Phase 1: Discover and Map (Weeks 1-8)
The foundation of Zero Trust is visibility. Before you can enforce access controls, you need to know exactly what you have.
Key activities:
Conduct a comprehensive OT asset discovery scan (passive, non-intrusive)
Map all network communications - which devices talk to which, using which protocols
Identify all remote access paths - VPN, RDP, vendor portals, cellular modems
Classify assets by criticality: safety systems, production-critical, non-critical
Document all user accounts and their current access levels
Deliverable: A complete OT asset inventory and network communication map.
Phase 2: Define and Design (Weeks 9-16)
With visibility established, design your Zero Trust architecture.
Key activities:
Define OT network zones aligned with ISA/IEC 62443 or Purdue Model principles
Design micro-segmentation rules for east-west traffic between devices
Define access policies: who (or what) can communicate with each asset, and under what conditions
Select and design your ZTNA solution for remote access replacement
Design MFA enforcement for privileged access
Deliverable: A Zero Trust network architecture design and access policy framework.
Phase 3: Deploy in Stages (Months 4-9)
Implement your Zero Trust controls in stages, starting with the highest-risk vectors.
Recommended sequence:
Deploy network segmentation at the IT/OT boundary first
Replace VPN-based remote access with ZTNA
Enforce MFA for all remote sessions and privileged local access
Deploy OT-specific IDS/IPS and asset monitoring
Implement micro-segmentation within OT zones, starting with the most critical assets
Isolate legacy devices that cannot be patched or upgraded
Key principle: Test every change in a staging environment or during a planned maintenance window before deploying to live production systems.
Phase 4: Monitor, Validate, and Improve (Ongoing)
Zero Trust is not a one-time deployment. It requires continuous monitoring, policy refinement, and adaptation as your environment changes.
Ongoing activities:
Review and update access policies quarterly (or after any network change)

• PROBLEMS:
a – In the Zero Trust plan, what should replace VPN-based remote access during Phase 3?
b – Rewrite the paragraph of the Zero Trust plan that begins "Zero Trust is not a one-time deployment" in a single shorter sentence that keeps its main facts.
The rows come from a separate source unrelated to the Zero Trust plan.

• MATERIAL PROVIDED:
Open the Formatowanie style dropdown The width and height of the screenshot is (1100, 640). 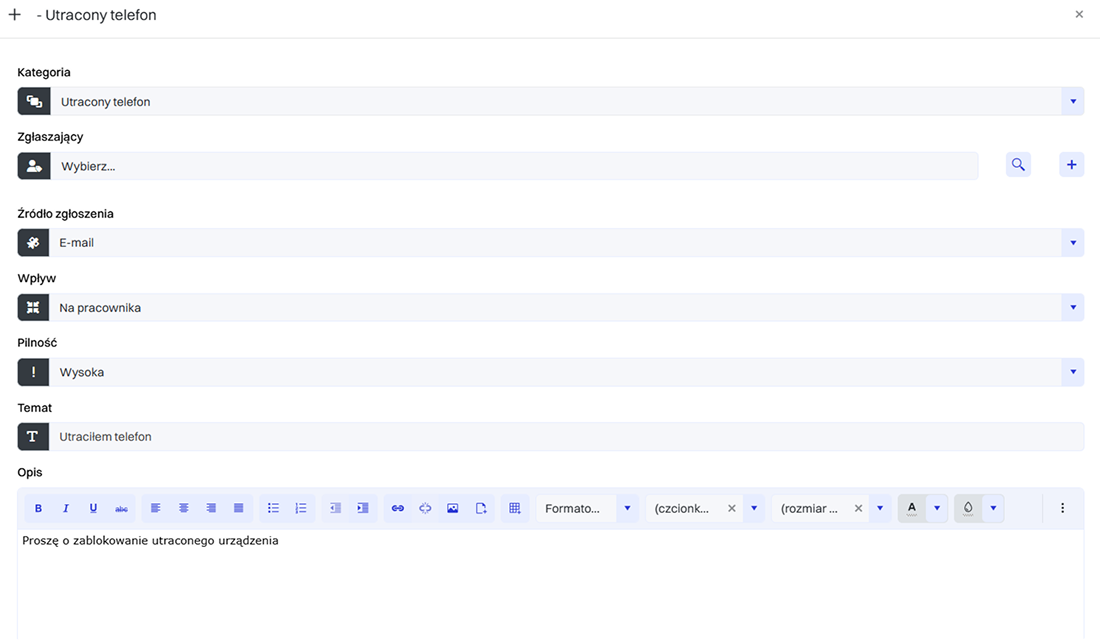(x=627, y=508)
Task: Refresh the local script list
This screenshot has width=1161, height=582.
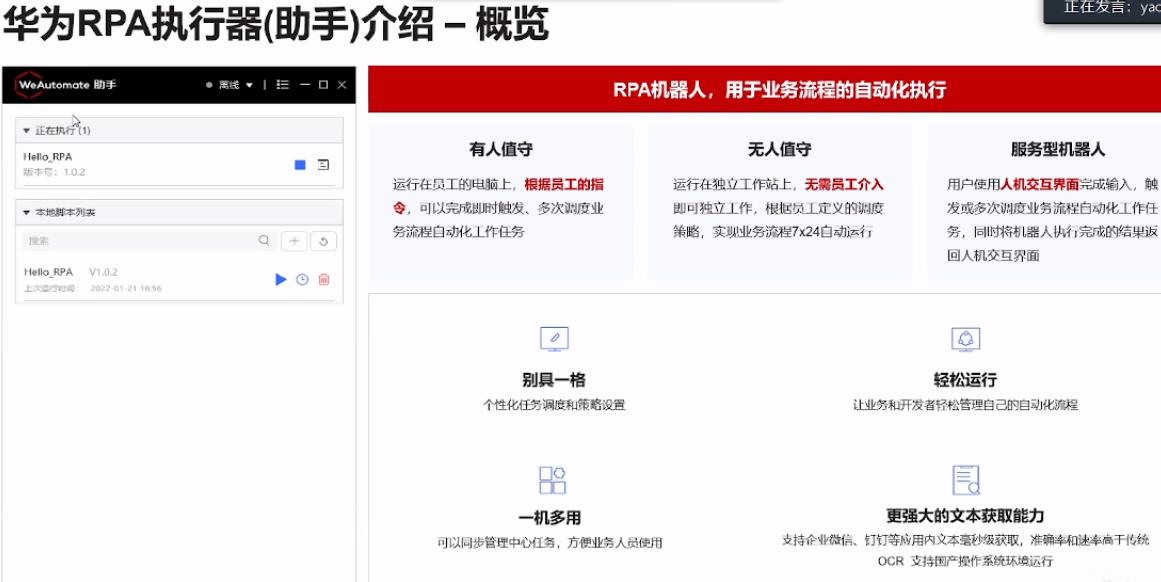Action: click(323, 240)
...
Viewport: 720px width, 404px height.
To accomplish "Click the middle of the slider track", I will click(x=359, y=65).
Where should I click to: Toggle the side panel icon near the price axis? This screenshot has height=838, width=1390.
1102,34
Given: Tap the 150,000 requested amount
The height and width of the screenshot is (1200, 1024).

• SOLUTIONS:
a – ZTNA

b – Zero Trust is ongoing, requiring continuous monitoring, policy refinement, and adaptation as the environment changes.